§ WHAT YOU ARE ASKED TO DO
Update the records below, replacing each "[button]" with "[btn]" and leaving everything else unchanged.
--- start of TASK DATA ---
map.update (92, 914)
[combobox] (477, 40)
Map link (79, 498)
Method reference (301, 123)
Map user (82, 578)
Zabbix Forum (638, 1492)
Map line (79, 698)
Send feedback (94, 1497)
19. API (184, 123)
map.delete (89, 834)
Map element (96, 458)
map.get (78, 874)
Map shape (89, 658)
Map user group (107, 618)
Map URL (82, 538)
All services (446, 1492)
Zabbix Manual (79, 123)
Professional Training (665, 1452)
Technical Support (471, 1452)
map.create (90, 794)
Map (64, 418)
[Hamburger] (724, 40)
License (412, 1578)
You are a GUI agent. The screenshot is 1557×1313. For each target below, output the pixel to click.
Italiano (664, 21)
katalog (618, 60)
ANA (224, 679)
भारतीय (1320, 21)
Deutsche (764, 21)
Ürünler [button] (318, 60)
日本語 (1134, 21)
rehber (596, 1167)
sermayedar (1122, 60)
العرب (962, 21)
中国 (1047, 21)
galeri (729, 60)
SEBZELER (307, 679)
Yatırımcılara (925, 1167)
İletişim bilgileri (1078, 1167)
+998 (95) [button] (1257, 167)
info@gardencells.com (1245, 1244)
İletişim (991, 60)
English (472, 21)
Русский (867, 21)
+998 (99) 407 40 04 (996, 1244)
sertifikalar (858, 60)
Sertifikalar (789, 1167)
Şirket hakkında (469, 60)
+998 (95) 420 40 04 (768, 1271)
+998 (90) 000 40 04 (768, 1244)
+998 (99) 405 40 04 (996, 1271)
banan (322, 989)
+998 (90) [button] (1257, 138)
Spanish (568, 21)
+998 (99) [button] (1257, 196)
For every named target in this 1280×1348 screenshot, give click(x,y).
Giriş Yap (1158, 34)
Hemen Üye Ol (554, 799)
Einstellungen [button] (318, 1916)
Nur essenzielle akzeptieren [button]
--- end of TASK DATA ---
§ CORRECT ANSWER
map.update (92, 914)
[combobox] (477, 40)
Map link (79, 498)
Method reference (301, 123)
Map user (82, 578)
Zabbix Forum (638, 1492)
Map line (79, 698)
Send feedback (94, 1497)
19. API (184, 123)
map.delete (89, 834)
Map element (96, 458)
map.get (78, 874)
Map shape (89, 658)
Map user group (107, 618)
Map URL (82, 538)
All services (446, 1492)
Zabbix Manual (79, 123)
Professional Training (665, 1452)
Technical Support (471, 1452)
map.create (90, 794)
Map (64, 418)
[Hamburger] (724, 40)
License (412, 1578)
You are a GUI agent. The screenshot is 1557×1313. For each target below, output the pixel to click.
Italiano (664, 21)
katalog (618, 60)
ANA (224, 679)
भारतीय (1320, 21)
Deutsche (764, 21)
Ürünler [btn] (318, 60)
日本語 (1134, 21)
rehber (596, 1167)
sermayedar (1122, 60)
العرب (962, 21)
中国 (1047, 21)
galeri (729, 60)
SEBZELER (307, 679)
Yatırımcılara (925, 1167)
İletişim bilgileri (1078, 1167)
+998 (95) [btn] (1257, 167)
info@gardencells.com (1245, 1244)
İletişim (991, 60)
English (472, 21)
Русский (867, 21)
+998 (99) 407 40 04 (996, 1244)
sertifikalar (858, 60)
Sertifikalar (789, 1167)
Şirket hakkında (469, 60)
+998 (95) 420 40 04 (768, 1271)
+998 (90) 000 40 04 (768, 1244)
+998 (99) 405 40 04 (996, 1271)
banan (322, 989)
+998 (90) [btn] (1257, 138)
Spanish (568, 21)
+998 (99) [btn] (1257, 196)
For every named target in this 1280×1348 screenshot, give click(x,y).
Giriş Yap (1158, 34)
Hemen Üye Ol (554, 799)
Einstellungen [btn] (318, 1916)
Nur essenzielle akzeptieren [btn]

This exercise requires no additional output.